Question

Name the process for propanol to propanoic acid conversion and reactants used.
(A) hydration of propanol using alkaline $KMn{{O}_{4}}$
(B) dehydration of propanol using alkaline $KMn{{O}_{4}}$
(C) oxidation of propanol using alkaline $KMn{{O}_{4}}$
(D) reduction of propanol using alkaline $KMn{{O}_{4}}$

Answer 1

Hint: Alkaline solution of potassium permanganate ($KMn{{O}_{4}}$) acts as a very strong oxidizing agent. Primary alcohols are converted to corresponding aldehydes by controlled oxidation. Using strong oxidizing agents primary alcohols are readily oxidized to carboxylic acids.
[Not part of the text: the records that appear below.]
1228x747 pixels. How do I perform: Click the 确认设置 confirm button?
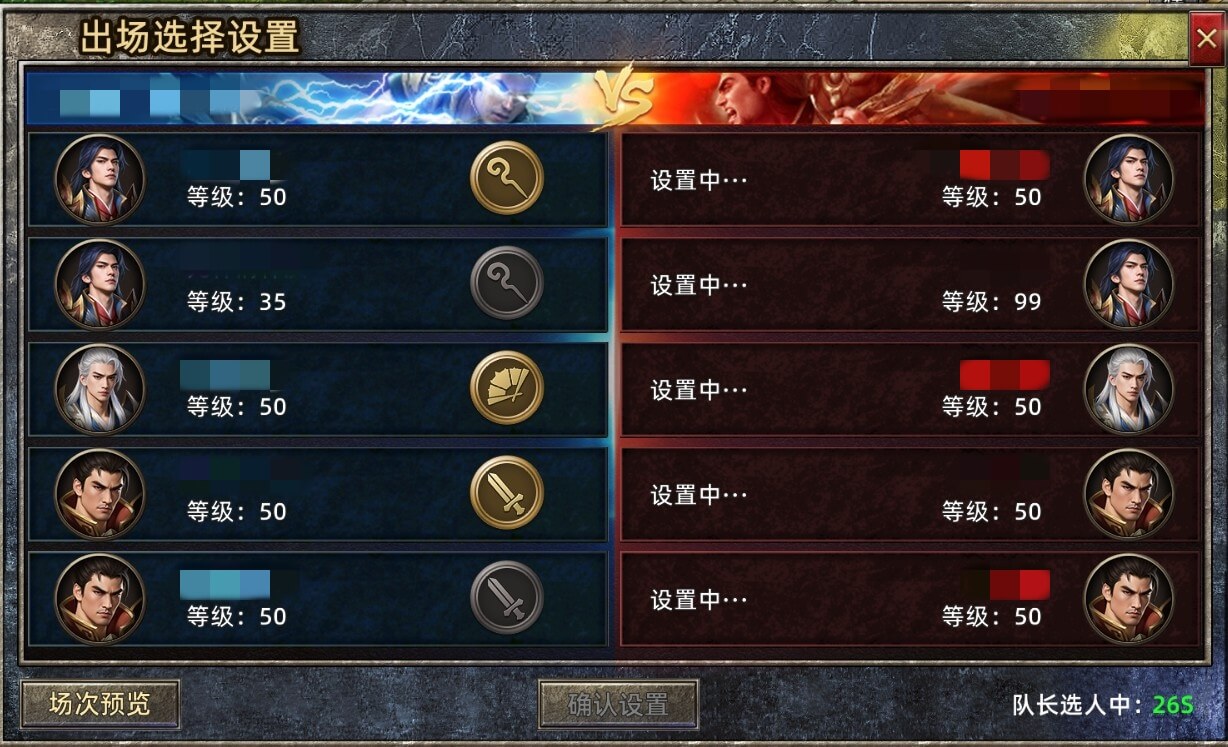(618, 704)
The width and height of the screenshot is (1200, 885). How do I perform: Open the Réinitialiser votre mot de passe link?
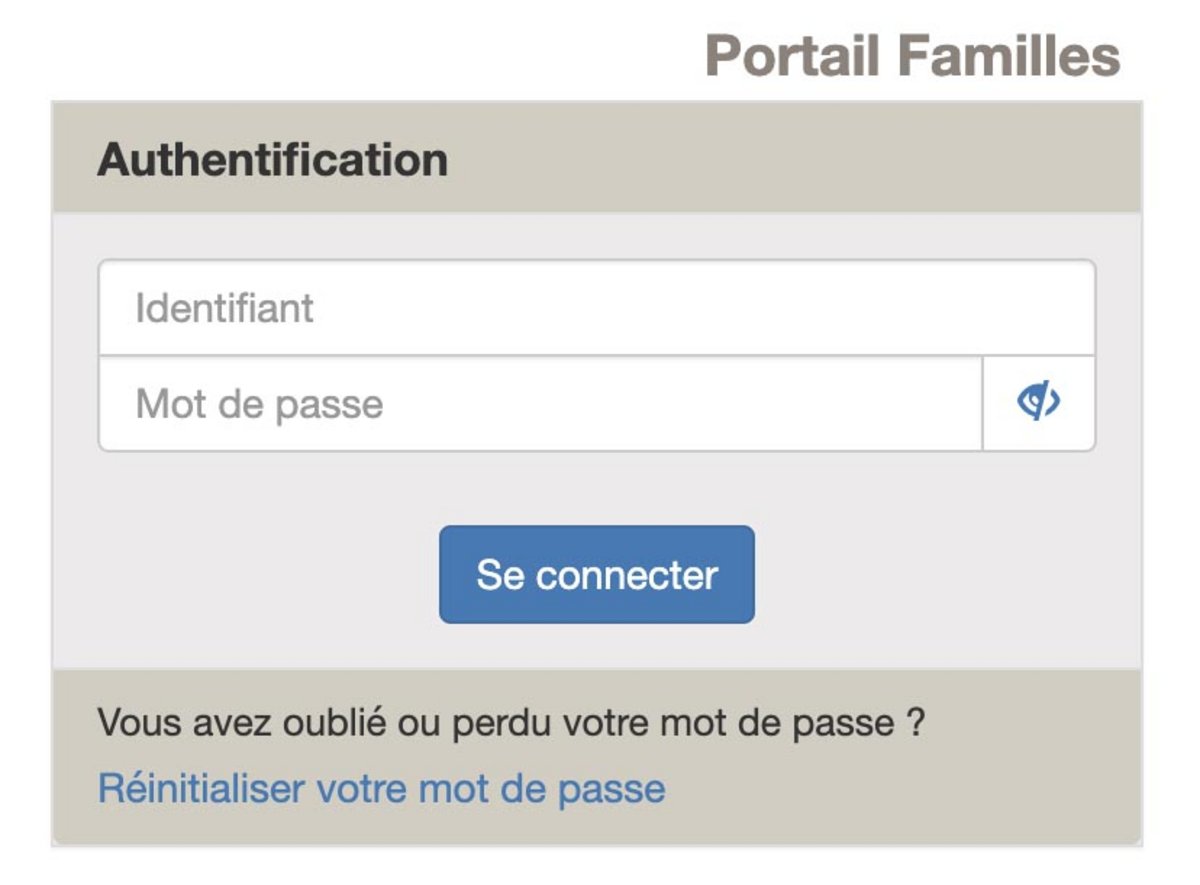[x=381, y=789]
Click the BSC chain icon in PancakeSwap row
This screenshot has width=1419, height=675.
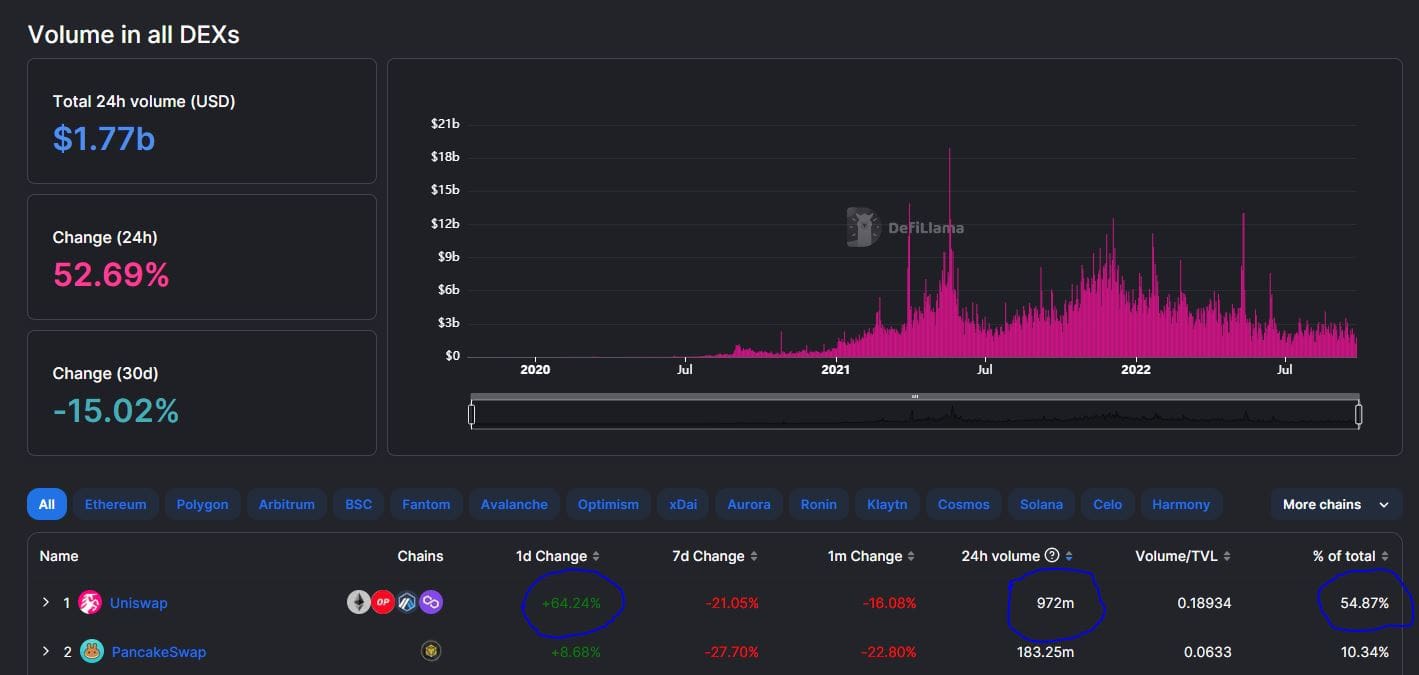click(x=431, y=652)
Complete step by step solution:
Propanol ($C{{H}_{3}}C{{H}_{2}}C{{H}_{2}}OH$) is primary alcohol as the hydroxy ($-OH$) group is attached to the carbon-containing one-carbon chain.
Propanol can be oxidized to give propanal ($C{{H}_{3}}C{{H}_{2}}CHO$). Propanal, in turn, can be oxidized to propanoic acid ($C{{H}_{3}}C{{H}_{2}}COOH$).
\[C{{H}_{3}}C{{H}_{2}}C{{H}_{2}}OH\xrightarrow{\left[ O \right]}C{{H}_{3}}C{{H}_{3}}CHO\xrightarrow{\left[ O \right]}C{{H}_{3}}C{{H}_{2}}COOH\]
$KMn{{O}_{4}}$ acts as an oxidizing agent in neutral, acidic as well as alkaline solution. Since alkaline $KMn{{O}_{4}}$ is a strong oxidizing agent and therefore when it reacts with propanol, the reaction does not stop at aldehyde, i.e. propanal but forms propanoic acid as the end product. \[C{{H}_{3}}C{{H}_{2}}C{{H}_{2}}OH\xrightarrow{alkaline\,KMn{{O}_{4}}}C{{H}_{3}}C{{H}_{2}}COOH\]

Therefore, propanol is converted to propanoic acid by the process of oxidation using alkaline $KMn{{O}_{4}}$.
Hence, the correct option will be (C).

Additional information:
Dehydration (removal of a water molecule) of propanol is carried out in the presence of protic acids like sulphuric acid (${{H}_{2}}S{{O}_{4}}$) to give propene.
\[C{{H}_{3}}C{{H}_{2}}C{{H}_{2}}OH\xrightarrow{conc.\text{ }{{H}_{2}}S{{O}_{4}}}C{{H}_{3}}CH=C{{H}_{2}}+{{H}_{2}}O\]

Note: Note here that oxidation is the addition of oxygen or removal of hydrogen. Conversion of propanol to propanoic acid by alkaline $KMn{{O}_{4}}$ involves the addition of one oxygen with the removal of two hydrogen atoms, thus, it is an oxidation process.